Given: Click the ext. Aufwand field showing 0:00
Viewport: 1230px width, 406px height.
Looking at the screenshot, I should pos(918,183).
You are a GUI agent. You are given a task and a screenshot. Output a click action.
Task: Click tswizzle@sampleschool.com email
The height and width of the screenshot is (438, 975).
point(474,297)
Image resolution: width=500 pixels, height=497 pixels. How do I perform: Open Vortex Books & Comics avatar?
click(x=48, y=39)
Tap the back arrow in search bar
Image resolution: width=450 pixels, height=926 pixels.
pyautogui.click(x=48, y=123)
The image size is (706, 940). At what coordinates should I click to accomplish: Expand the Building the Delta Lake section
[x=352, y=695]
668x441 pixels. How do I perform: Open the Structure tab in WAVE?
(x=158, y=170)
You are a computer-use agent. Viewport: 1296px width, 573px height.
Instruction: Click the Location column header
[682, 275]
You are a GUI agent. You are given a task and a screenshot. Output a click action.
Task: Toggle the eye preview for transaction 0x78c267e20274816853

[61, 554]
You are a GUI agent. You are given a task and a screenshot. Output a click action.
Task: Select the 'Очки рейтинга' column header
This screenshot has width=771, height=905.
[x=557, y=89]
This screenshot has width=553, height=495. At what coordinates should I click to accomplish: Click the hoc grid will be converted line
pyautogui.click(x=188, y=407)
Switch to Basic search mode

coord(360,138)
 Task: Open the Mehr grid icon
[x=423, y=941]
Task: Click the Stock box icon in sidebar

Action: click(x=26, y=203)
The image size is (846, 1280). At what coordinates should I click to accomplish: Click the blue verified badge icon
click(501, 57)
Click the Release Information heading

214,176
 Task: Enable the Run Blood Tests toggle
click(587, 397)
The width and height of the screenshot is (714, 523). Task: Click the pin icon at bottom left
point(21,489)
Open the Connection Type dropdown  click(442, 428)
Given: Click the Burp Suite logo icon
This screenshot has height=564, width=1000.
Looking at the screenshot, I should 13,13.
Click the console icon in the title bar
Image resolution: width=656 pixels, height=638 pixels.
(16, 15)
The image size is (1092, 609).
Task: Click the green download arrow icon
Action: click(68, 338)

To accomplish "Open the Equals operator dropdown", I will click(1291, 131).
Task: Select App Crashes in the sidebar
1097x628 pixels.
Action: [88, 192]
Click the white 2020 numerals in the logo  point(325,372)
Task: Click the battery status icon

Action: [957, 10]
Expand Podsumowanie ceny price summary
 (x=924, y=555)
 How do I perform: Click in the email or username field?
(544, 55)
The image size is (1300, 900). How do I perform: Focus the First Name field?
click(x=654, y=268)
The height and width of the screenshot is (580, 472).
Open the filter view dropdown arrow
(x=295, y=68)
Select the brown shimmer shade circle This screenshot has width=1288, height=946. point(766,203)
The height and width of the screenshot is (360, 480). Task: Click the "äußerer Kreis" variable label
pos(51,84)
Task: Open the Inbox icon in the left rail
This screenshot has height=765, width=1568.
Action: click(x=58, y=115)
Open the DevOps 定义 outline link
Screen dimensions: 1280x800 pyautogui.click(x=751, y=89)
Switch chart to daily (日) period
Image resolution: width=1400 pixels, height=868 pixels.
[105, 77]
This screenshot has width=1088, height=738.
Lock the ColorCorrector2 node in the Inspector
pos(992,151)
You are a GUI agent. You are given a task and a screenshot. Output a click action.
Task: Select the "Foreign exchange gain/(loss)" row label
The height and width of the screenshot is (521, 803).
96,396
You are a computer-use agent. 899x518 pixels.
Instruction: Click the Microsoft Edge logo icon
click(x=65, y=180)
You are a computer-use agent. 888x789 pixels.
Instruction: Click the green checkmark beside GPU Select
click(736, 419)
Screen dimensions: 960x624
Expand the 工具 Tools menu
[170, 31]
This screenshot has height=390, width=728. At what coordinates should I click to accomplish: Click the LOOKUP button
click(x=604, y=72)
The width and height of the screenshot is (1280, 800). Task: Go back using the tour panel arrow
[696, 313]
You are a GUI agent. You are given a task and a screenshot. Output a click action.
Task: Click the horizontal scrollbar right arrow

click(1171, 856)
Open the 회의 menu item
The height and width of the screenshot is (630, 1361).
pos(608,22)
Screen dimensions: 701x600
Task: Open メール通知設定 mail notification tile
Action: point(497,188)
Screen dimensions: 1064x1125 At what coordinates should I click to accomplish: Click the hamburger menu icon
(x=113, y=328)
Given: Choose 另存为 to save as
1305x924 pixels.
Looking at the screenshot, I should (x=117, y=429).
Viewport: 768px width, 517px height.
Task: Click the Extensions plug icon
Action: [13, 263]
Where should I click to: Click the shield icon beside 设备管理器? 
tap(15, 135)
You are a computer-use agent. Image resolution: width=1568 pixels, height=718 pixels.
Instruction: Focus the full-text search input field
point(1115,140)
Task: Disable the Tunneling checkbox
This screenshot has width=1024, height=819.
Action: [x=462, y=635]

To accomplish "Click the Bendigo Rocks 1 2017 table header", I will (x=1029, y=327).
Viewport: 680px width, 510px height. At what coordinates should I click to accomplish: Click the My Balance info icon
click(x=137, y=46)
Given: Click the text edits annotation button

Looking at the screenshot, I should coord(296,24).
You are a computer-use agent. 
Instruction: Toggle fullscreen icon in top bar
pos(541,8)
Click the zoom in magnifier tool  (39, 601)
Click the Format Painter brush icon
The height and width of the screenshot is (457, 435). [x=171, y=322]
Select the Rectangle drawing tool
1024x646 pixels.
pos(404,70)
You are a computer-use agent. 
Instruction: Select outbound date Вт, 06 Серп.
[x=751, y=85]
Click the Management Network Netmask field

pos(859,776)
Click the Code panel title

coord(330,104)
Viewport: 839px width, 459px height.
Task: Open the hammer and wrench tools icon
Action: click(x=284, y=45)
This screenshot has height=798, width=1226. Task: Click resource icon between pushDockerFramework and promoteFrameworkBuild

Required work =>
Once the listing has been read, copy every line of it exactly.

Written solution =>
Given: Click the ext. Aufwand field showing 0:00
Viewport: 1230px width, 406px height.
Looking at the screenshot, I should pos(918,183).
You are a GUI agent. You are given a task and a screenshot. Output a click action.
Task: Click tswizzle@sampleschool.com email
The height and width of the screenshot is (438, 975).
point(474,297)
Image resolution: width=500 pixels, height=497 pixels. How do I perform: Open Vortex Books & Comics avatar?
click(x=48, y=39)
Tap the back arrow in search bar
Image resolution: width=450 pixels, height=926 pixels.
pyautogui.click(x=48, y=123)
The image size is (706, 940). At what coordinates should I click to accomplish: Expand the Building the Delta Lake section
[x=352, y=695]
668x441 pixels. How do I perform: Open the Structure tab in WAVE?
(x=158, y=170)
You are a computer-use agent. Viewport: 1296px width, 573px height.
Instruction: Click the Location column header
[682, 275]
You are a GUI agent. You are given a task and a screenshot. Output a click action.
Task: Toggle the eye preview for transaction 0x78c267e20274816853

[61, 554]
You are a GUI agent. You are given a task and a screenshot. Output a click action.
Task: Select the 'Очки рейтинга' column header
This screenshot has width=771, height=905.
[x=557, y=89]
This screenshot has width=553, height=495. At what coordinates should I click to accomplish: Click the hoc grid will be converted line
pyautogui.click(x=188, y=407)
Switch to Basic search mode

coord(360,138)
 Task: Open the Mehr grid icon
[x=423, y=941]
Task: Click the Stock box icon in sidebar

Action: click(x=26, y=203)
The image size is (846, 1280). At what coordinates should I click to accomplish: Click the blue verified badge icon
click(501, 57)
Click the Release Information heading

214,176
 Task: Enable the Run Blood Tests toggle
click(587, 397)
The width and height of the screenshot is (714, 523). Task: Click the pin icon at bottom left
point(21,489)
Open the Connection Type dropdown  click(442, 428)
Given: Click the Burp Suite logo icon
This screenshot has height=564, width=1000.
Looking at the screenshot, I should 13,13.
Click the console icon in the title bar
Image resolution: width=656 pixels, height=638 pixels.
(16, 15)
The image size is (1092, 609).
Task: Click the green download arrow icon
Action: click(68, 338)

To accomplish "Open the Equals operator dropdown", I will click(1291, 131).
Task: Select App Crashes in the sidebar
1097x628 pixels.
Action: [88, 192]
Click the white 2020 numerals in the logo  point(325,372)
Task: Click the battery status icon

Action: [957, 10]
Expand Podsumowanie ceny price summary
 (x=924, y=555)
 How do I perform: Click in the email or username field?
(544, 55)
The image size is (1300, 900). How do I perform: Focus the First Name field?
click(x=654, y=268)
The height and width of the screenshot is (580, 472).
Open the filter view dropdown arrow
(x=295, y=68)
Select the brown shimmer shade circle This screenshot has width=1288, height=946. point(766,203)
The height and width of the screenshot is (360, 480). Task: Click the "äußerer Kreis" variable label
pos(51,84)
Task: Open the Inbox icon in the left rail
This screenshot has height=765, width=1568.
Action: click(x=58, y=115)
Open the DevOps 定义 outline link
Screen dimensions: 1280x800 pyautogui.click(x=751, y=89)
Switch chart to daily (日) period
Image resolution: width=1400 pixels, height=868 pixels.
[105, 77]
This screenshot has width=1088, height=738.
Lock the ColorCorrector2 node in the Inspector
pos(992,151)
You are a GUI agent. You are given a task and a screenshot. Output a click action.
Task: Select the "Foreign exchange gain/(loss)" row label
The height and width of the screenshot is (521, 803).
96,396
You are a computer-use agent. 899x518 pixels.
Instruction: Click the Microsoft Edge logo icon
click(x=65, y=180)
You are a computer-use agent. 888x789 pixels.
Instruction: Click the green checkmark beside GPU Select
click(736, 419)
Screen dimensions: 960x624
Expand the 工具 Tools menu
[170, 31]
This screenshot has height=390, width=728. At what coordinates should I click to accomplish: Click the LOOKUP button
click(x=604, y=72)
The width and height of the screenshot is (1280, 800). Task: Go back using the tour panel arrow
[696, 313]
You are a GUI agent. You are given a task and a screenshot. Output a click action.
Task: Click the horizontal scrollbar right arrow

click(1171, 856)
Open the 회의 menu item
The height and width of the screenshot is (630, 1361).
pos(608,22)
Screen dimensions: 701x600
Task: Open メール通知設定 mail notification tile
Action: point(497,188)
Screen dimensions: 1064x1125 At what coordinates should I click to accomplish: Click the hamburger menu icon
(x=113, y=328)
Given: Choose 另存为 to save as
1305x924 pixels.
Looking at the screenshot, I should (x=117, y=429).
Viewport: 768px width, 517px height.
Task: Click the Extensions plug icon
Action: [13, 263]
Where should I click to: Click the shield icon beside 设备管理器? 
tap(15, 135)
You are a computer-use agent. Image resolution: width=1568 pixels, height=718 pixels.
Instruction: Focus the full-text search input field
point(1115,140)
Task: Disable the Tunneling checkbox
This screenshot has width=1024, height=819.
Action: [x=462, y=635]

To accomplish "Click the Bendigo Rocks 1 2017 table header", I will (x=1029, y=327).
Viewport: 680px width, 510px height. At what coordinates should I click to accomplish: Click the My Balance info icon
click(x=137, y=46)
Given: Click the text edits annotation button

Looking at the screenshot, I should coord(296,24).
You are a computer-use agent. 
Instruction: Toggle fullscreen icon in top bar
pos(541,8)
Click the zoom in magnifier tool  (39, 601)
Click the Format Painter brush icon
The height and width of the screenshot is (457, 435). [x=171, y=322]
Select the Rectangle drawing tool
1024x646 pixels.
pos(404,70)
You are a computer-use agent. 
Instruction: Select outbound date Вт, 06 Серп.
[x=751, y=85]
Click the Management Network Netmask field

pos(859,776)
Click the Code panel title

coord(330,104)
Viewport: 839px width, 459px height.
Task: Open the hammer and wrench tools icon
Action: click(x=284, y=45)
This screenshot has height=798, width=1226. Task: Click resource icon between pushDockerFramework and promoteFrameworkBuild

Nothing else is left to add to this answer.